Through this Bill, we need to continue with the regulation concerning the registration, evaluation, authorisation and restriction of chemicals, or REACH. In a nutshell, REACH means that manufacturers that produce a chemical are required to show that that chemical is safe. In the United States, the Environmental Protection Agency has to prove that a manufacturer’s chemical is hazardous, which is why asbestos is used in brake pads in the United States. Once we go into a trade deal, the big problem with this Bill is that it leaves the door open for Donald Trump and his mates to water down our environmental standards—we have all heard about chlorinated chicken and hormone-injected beef, but this also applies to chemicals—so that they can sell all sorts of stuff that will be a risk to our public health. We need to tighten up this legislation, have a precautionary principle and ensure that we deliver on REACH.

Members will know that plastics cause the deaths of 1 million seabirds and 100,000 marine mammals a year, and that there will be as much plastic as fish in the sea by 2050. We need a fiscal strategy to address that; we need to tax plastics. The last Chancellor but one said that there was going to be a plastics tax. Where is it? Are the Government calling for it? Let’s have it.

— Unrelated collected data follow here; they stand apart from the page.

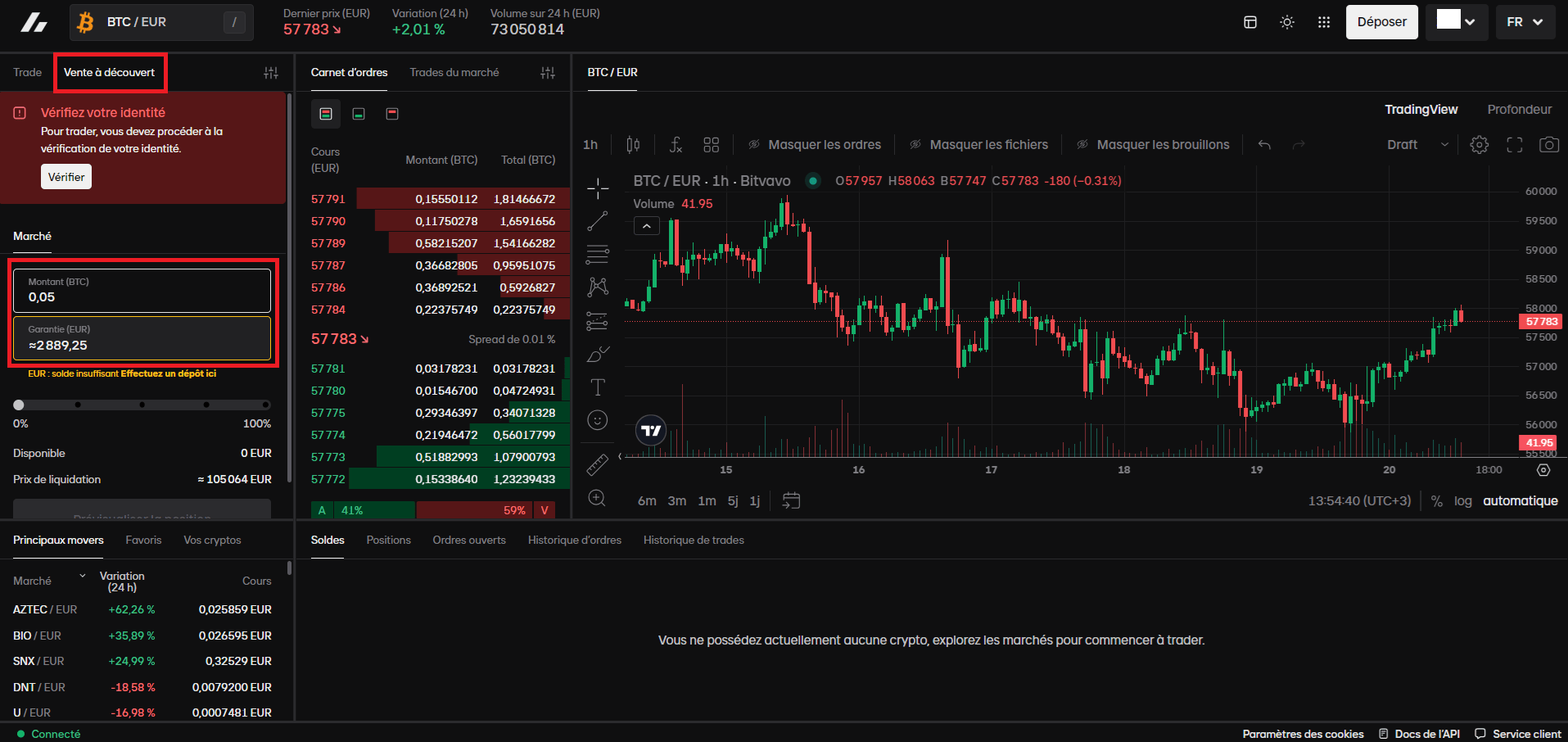Take a chart snapshot with camera icon
This screenshot has width=1568, height=742.
1548,145
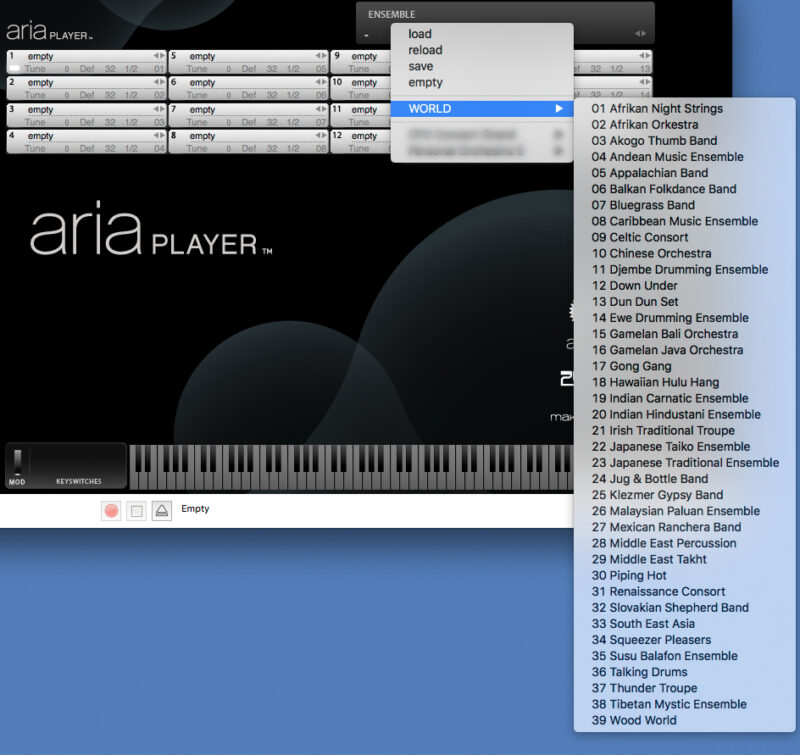The width and height of the screenshot is (800, 755).
Task: Open slot 6's instrument selector arrows
Action: 320,82
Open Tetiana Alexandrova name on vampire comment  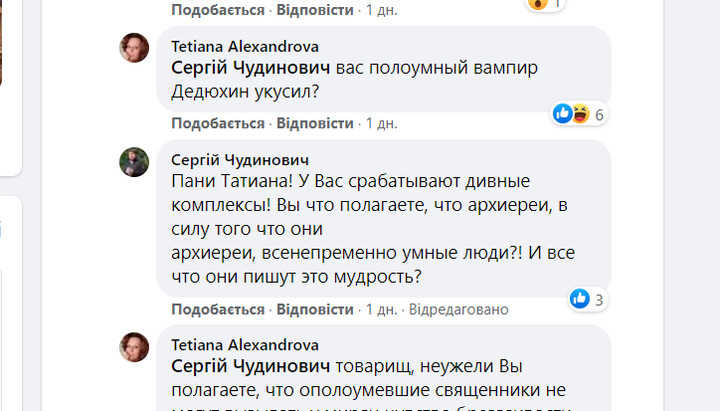245,46
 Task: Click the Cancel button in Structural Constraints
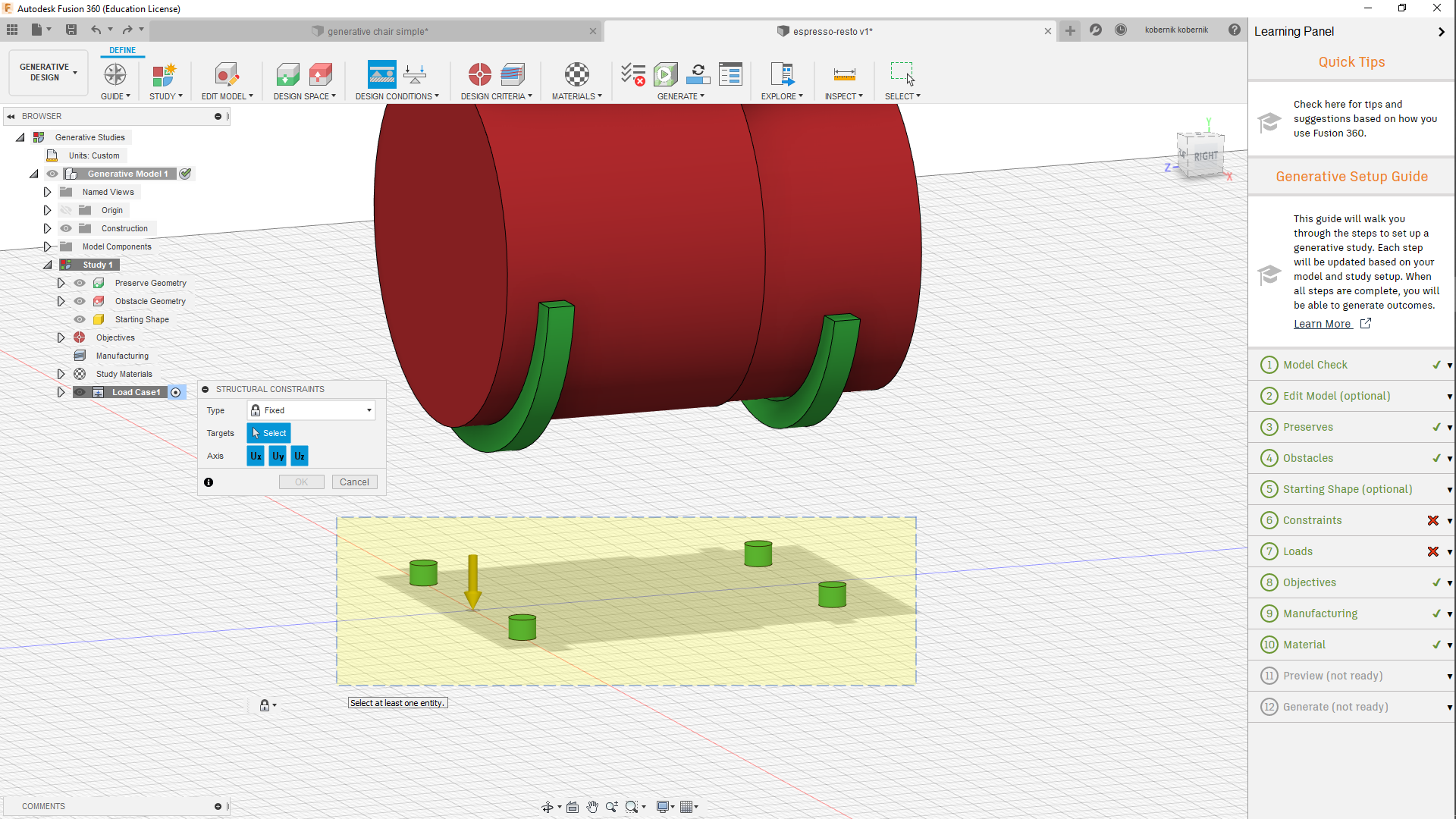pyautogui.click(x=353, y=482)
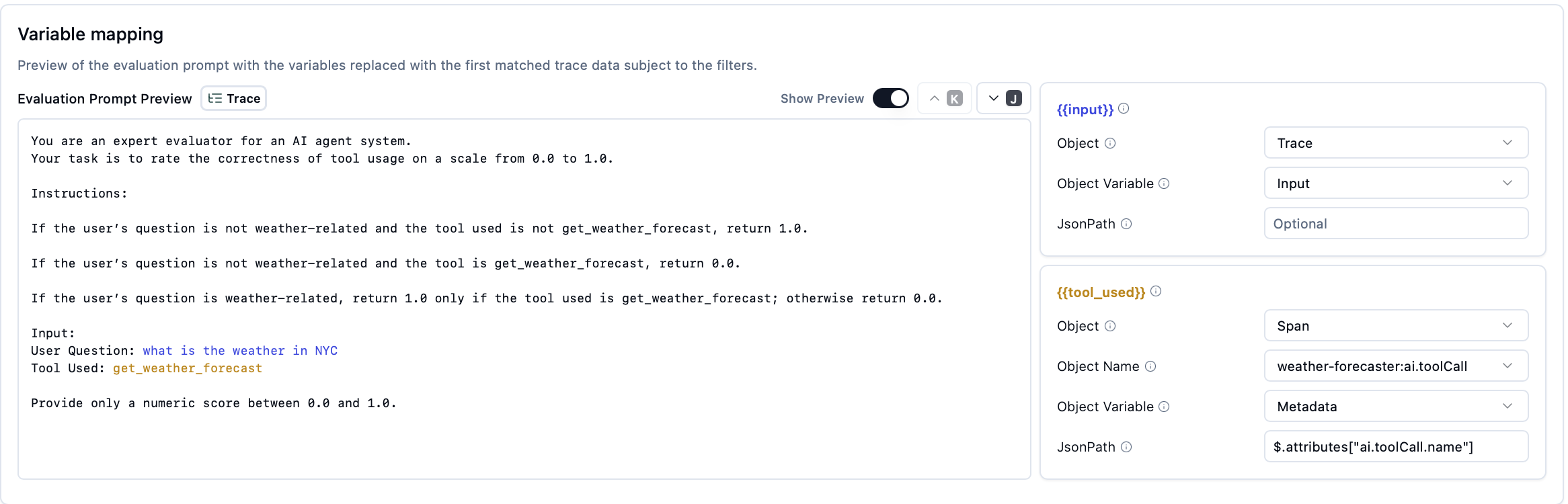Toggle the Show Preview switch
The height and width of the screenshot is (504, 1568).
coord(890,98)
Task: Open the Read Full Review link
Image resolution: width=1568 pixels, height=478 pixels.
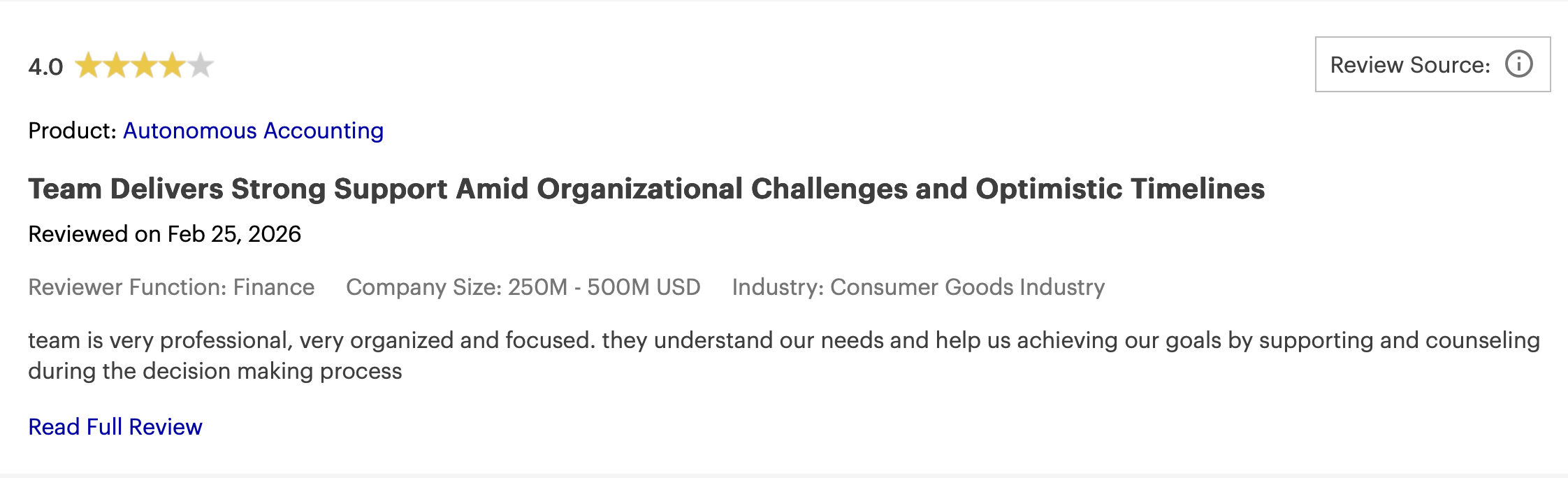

On trade, we need to watch out for investor-state dispute settlements. Companies will come along and agree a trade system, and if we start passing new environmental laws, they will sue us under the investor-state dispute settlement system. It is important that we have our legislation in place at this point—before we agree those trade deals—rather than doing so after the trade deals, otherwise we will face all sorts of sanctions. I agree with the Chair of the DEFRA Committee on the integrated approach that needs to be taken with the three Bills to combat flooding through land use management and so on. Particularly as I am from Swansea, I am concerned about tourism in the economy, and want to ensure that the blue flag beach registration is kept up so that people have confidence that when they go bathing everything is clean.

Our environment is not just a namby-pamby thing about saying, “Let’s look after the environment.” It is obviously for our children and our children’s children, but it is also for our economy. We want to be able to boast, “We set the standards and the markets follow. People want to come here because we have a glorious enhanced environment.” In the current state of play, this Bill will not deliver the goods. I very much hope that Ministers will be open to the amendments that my right hon. Friends and I will want to put in to make it better and fit for purpose.